Since the Florida election of 2000 (where 600,000 citizens with criminal convictions were barred from voting ) felony disenfranchisement has attracted a lot of attention. Over the last three decades 12 million Americans have lost the right to vote for all or most of their adult lives. It’s no surprise then that many politicians believe that “these people don’t vote anyway” – a convenient rational for ignoring them.

But that may be about to change.

While it is true that many with felony convictions are unable to vote, at least 4 million others in the criminal justice system (or recently released from it ) are legally eligible to vote. This includes over 700,000 now in city and county jails, 2.25 million on probation or parole (in states that allow them to vote), and well over a million who have finished their sentences in recent years.

We have been interviewing current and former prisoners in New York , Connecticut, and Ohio about their voting histories, attitudes about voting, and knowledge and understanding of the rules of disenfranchisement that apply to them.  We find that prior to disenfranchisement they registered and voted at rates similar to the general population (40 to 50 %) and most would like to do so again.

As few realize they have the right to vote, their registration and voting rates post-release are reduced to half of what they were before. This is accompanied by a time lag in getting back on the roles that effectively doubles the years of voting life lost to disenfranchisement.

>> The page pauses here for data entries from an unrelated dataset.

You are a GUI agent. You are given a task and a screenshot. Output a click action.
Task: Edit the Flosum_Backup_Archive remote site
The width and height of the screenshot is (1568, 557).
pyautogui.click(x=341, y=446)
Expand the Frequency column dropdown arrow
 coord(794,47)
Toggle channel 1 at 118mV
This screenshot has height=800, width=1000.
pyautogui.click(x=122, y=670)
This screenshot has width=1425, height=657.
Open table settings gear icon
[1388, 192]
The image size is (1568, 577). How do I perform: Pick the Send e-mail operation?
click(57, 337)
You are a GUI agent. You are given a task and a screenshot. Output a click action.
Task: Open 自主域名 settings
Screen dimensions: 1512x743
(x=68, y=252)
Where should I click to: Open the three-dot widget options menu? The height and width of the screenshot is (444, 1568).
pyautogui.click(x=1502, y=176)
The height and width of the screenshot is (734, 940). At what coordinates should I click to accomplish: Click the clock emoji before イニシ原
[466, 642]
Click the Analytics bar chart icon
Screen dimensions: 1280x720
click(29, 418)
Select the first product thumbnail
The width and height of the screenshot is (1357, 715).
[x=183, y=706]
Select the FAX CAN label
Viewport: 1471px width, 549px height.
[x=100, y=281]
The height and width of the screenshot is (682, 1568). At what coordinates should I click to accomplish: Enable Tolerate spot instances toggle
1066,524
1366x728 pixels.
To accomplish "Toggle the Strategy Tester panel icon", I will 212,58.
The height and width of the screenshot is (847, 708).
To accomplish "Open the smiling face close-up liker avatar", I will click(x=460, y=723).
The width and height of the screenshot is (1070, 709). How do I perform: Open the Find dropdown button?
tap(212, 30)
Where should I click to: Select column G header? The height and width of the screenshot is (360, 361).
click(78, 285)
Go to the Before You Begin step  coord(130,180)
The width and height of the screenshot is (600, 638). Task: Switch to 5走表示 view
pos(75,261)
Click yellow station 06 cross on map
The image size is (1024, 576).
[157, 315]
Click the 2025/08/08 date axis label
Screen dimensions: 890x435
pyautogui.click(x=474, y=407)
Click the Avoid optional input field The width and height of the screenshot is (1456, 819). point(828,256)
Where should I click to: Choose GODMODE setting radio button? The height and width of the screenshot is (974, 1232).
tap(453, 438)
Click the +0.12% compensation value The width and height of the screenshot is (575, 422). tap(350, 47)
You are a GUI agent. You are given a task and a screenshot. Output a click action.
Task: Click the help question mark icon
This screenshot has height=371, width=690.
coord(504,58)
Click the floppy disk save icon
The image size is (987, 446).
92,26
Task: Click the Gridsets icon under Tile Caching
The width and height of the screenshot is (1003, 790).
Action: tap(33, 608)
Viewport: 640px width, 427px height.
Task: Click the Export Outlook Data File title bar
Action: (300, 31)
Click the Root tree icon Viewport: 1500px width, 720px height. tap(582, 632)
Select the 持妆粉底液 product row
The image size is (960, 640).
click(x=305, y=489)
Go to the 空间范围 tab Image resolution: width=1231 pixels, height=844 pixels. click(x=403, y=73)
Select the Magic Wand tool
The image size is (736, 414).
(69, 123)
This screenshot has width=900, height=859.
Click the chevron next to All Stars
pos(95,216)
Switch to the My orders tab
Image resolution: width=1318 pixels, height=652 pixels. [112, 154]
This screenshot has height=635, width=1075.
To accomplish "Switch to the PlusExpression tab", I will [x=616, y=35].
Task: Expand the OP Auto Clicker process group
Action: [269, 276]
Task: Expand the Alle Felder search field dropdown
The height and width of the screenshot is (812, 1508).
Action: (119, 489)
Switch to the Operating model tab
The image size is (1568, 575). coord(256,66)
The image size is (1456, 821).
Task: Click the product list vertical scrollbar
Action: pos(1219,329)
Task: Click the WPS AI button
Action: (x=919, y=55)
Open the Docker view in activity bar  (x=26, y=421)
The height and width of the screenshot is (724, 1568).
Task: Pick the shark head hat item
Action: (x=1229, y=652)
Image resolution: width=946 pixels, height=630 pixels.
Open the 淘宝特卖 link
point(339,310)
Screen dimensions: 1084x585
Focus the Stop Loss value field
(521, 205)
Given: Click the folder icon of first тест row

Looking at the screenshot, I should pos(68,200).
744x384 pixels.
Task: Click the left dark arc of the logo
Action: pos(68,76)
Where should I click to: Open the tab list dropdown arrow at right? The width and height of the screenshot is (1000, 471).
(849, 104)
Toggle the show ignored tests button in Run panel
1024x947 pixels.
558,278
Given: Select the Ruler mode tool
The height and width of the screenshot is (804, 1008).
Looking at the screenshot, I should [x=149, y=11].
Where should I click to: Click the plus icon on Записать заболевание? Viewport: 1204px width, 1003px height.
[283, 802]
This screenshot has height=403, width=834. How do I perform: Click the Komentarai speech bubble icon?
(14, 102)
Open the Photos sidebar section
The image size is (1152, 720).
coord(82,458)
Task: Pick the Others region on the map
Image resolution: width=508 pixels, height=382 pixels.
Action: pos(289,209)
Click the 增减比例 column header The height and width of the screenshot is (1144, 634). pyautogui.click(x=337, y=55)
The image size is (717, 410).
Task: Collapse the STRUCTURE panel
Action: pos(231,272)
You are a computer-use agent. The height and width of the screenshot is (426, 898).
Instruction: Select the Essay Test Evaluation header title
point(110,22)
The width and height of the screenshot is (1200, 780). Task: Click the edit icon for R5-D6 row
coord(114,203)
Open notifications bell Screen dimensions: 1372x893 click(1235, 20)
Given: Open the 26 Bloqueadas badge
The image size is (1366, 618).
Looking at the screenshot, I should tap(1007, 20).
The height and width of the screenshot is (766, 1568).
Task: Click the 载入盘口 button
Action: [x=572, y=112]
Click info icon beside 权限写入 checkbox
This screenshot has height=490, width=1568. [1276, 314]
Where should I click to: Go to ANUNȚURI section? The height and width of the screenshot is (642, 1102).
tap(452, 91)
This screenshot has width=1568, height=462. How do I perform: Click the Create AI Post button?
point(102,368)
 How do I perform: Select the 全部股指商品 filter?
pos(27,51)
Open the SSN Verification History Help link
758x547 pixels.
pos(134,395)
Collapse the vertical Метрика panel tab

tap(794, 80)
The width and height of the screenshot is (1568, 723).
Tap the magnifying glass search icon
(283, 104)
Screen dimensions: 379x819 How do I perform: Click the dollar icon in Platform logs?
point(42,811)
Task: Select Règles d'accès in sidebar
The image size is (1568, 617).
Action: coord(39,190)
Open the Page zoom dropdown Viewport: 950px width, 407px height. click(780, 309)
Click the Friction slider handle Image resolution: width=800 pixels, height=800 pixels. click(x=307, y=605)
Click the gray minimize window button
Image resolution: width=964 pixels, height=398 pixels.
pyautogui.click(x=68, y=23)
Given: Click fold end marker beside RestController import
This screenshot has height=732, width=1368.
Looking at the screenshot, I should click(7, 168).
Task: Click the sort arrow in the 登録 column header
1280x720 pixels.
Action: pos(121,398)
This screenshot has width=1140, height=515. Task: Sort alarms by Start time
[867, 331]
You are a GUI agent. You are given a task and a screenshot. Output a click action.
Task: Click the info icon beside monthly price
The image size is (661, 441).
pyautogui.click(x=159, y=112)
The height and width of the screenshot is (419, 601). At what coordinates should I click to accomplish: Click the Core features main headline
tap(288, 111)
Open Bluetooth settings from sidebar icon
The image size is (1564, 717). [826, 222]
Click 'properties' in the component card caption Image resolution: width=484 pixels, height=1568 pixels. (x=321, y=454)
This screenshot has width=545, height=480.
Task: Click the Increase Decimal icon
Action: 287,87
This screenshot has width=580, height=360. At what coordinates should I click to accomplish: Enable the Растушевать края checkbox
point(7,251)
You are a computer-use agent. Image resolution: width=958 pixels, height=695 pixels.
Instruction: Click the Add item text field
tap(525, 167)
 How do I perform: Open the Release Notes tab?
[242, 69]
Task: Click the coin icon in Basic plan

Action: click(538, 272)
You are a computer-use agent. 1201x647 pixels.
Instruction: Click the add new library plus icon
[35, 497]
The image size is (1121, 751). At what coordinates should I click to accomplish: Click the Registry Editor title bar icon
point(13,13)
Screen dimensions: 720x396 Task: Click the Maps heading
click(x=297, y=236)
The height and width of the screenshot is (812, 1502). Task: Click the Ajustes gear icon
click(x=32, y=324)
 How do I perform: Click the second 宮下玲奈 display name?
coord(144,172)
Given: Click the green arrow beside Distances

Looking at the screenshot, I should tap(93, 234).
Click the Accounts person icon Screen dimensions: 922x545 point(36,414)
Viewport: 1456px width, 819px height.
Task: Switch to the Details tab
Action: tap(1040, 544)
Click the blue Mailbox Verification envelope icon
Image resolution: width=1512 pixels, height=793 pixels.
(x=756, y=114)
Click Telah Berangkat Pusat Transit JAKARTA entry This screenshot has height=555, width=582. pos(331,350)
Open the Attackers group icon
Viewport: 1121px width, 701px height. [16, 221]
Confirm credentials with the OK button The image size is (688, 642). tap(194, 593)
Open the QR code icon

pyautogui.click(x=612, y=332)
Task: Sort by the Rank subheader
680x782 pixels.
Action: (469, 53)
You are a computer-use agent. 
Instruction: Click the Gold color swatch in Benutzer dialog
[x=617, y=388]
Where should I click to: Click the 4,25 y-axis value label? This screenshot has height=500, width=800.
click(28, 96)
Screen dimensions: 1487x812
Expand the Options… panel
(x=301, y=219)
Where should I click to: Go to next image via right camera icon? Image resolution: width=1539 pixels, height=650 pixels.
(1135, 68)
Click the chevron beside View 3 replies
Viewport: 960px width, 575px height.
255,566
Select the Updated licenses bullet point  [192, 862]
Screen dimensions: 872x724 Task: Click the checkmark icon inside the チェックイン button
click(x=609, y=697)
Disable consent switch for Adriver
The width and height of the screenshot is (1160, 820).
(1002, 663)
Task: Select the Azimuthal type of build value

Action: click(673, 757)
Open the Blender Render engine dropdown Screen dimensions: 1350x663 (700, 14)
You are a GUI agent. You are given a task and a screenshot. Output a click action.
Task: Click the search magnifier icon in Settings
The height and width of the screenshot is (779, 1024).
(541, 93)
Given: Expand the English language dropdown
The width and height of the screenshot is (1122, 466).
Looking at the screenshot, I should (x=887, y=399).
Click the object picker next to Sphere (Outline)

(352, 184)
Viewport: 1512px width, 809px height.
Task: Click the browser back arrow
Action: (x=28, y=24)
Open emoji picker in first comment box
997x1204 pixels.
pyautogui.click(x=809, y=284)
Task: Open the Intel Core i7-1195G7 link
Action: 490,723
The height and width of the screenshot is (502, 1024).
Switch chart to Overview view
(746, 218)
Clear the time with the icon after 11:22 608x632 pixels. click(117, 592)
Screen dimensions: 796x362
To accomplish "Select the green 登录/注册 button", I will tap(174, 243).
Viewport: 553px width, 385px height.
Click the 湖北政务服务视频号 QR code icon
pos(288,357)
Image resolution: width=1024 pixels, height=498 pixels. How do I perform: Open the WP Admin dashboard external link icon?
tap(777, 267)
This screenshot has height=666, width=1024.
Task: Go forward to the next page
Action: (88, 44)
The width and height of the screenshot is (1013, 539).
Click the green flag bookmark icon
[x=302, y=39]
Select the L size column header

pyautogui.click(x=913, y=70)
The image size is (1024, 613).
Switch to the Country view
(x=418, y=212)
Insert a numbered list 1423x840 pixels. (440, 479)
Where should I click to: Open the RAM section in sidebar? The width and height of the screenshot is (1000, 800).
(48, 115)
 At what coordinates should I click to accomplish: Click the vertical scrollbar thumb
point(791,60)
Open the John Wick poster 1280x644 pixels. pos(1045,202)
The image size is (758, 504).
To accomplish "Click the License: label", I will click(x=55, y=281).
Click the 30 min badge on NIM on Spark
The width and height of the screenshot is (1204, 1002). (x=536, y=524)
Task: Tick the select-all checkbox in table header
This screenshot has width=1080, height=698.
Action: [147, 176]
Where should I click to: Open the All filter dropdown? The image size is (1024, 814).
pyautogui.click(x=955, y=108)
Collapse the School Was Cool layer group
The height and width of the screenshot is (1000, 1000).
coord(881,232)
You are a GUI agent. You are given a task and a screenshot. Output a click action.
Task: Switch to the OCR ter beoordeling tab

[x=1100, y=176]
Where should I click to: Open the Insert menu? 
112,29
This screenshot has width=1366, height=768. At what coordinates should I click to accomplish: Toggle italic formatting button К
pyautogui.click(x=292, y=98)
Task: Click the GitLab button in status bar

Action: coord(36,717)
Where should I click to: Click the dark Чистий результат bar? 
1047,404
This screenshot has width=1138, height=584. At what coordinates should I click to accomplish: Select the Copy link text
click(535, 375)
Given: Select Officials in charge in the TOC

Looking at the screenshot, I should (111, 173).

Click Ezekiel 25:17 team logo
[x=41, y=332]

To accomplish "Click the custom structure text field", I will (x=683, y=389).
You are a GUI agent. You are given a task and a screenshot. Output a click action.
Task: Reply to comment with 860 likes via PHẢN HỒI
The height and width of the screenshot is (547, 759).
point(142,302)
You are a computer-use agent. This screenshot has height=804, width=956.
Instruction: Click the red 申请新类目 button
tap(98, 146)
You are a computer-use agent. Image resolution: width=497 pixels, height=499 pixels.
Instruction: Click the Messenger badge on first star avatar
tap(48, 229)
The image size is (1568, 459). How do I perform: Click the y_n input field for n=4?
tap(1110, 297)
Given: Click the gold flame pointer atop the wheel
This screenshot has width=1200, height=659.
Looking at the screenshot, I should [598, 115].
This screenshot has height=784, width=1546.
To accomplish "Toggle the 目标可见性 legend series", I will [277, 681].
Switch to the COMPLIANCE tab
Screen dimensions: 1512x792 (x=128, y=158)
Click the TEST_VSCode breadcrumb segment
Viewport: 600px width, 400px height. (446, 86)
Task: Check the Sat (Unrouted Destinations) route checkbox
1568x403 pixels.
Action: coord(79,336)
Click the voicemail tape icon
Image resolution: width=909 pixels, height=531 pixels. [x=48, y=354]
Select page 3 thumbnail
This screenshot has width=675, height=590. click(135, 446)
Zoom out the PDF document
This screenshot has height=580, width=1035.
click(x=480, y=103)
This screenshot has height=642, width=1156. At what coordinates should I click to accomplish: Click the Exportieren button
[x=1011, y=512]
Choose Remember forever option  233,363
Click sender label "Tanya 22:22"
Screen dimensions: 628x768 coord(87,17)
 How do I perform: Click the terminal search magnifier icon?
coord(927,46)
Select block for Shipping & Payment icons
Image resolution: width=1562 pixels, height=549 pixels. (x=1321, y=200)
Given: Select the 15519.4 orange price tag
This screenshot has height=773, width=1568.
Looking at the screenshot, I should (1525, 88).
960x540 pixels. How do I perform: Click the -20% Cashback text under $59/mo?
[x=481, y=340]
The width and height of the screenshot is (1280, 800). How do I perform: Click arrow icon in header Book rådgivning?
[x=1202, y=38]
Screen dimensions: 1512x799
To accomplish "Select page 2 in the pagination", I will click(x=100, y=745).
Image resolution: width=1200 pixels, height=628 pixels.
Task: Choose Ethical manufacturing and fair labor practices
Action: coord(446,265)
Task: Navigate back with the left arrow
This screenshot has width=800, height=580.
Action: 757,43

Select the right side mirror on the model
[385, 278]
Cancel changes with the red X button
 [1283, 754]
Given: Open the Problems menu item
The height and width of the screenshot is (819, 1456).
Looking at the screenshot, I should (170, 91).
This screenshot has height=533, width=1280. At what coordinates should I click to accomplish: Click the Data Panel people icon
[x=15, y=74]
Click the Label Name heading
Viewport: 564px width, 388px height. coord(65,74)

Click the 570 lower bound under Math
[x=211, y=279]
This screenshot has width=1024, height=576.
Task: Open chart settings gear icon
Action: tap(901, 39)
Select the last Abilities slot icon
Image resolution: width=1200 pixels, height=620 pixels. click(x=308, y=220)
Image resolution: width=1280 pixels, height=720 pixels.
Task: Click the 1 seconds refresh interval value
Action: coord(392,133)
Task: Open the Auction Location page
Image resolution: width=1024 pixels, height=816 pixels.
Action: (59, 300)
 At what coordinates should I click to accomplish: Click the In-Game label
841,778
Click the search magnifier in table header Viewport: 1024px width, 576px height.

A recent study by The Sentencing Project finds sharp disparities in the effects of disenfranchisement by race:  in Atlanta one of every seven African American males is disenfranchised. So as the imprisonment rate for blacks has climbed over 3 decades, long traditions of voting in many black families have been broken – each successive generation votes at lower rates than the previous one. This is true of all Americans since the 1960s, but the rates are most pronounced in black communities, where 30-40% of the men have been disenfranchised. A study by the University of Virginia School of Law finds that in states with the harshest disenfranchisement laws the overall voter turnout among African Americans is 13% lower than those who disenfranchise only for prison time.

And that may be no accident.

Among the large populations recently released from prison, parole, or probation (and now eligible to vote) there is widespread misinformation about the disenfranchisement rules – deterring many eligible voters because it is a felony to even try to vote if you are ineligible. Florida made it a point to widely publicize this intimidating fact again this year – until stopped by a court. In one area of Georgia, all Hispanic voters were called in 6 days before the election, to present “proof of citizenship.” 

In Connecticut, which two years ago halved the size of their disenfranchised population by rescinding probation disenfranchisement, we found that two-thirds of probationers and parolees still did not know they were able to vote – 72% said no judge, parole or probation officer, or lawyer had ever said a word about the issue to them. Another 60% thought that anyone is ineligible to vote if they’d “ever had a felony conviction,” and fewer than half of those actually eligible to vote right now, believed that they would ever be eligible to vote again. In Ohio we found similar beliefs widespread among jail inmates and probationers, all of whom have the right to vote there.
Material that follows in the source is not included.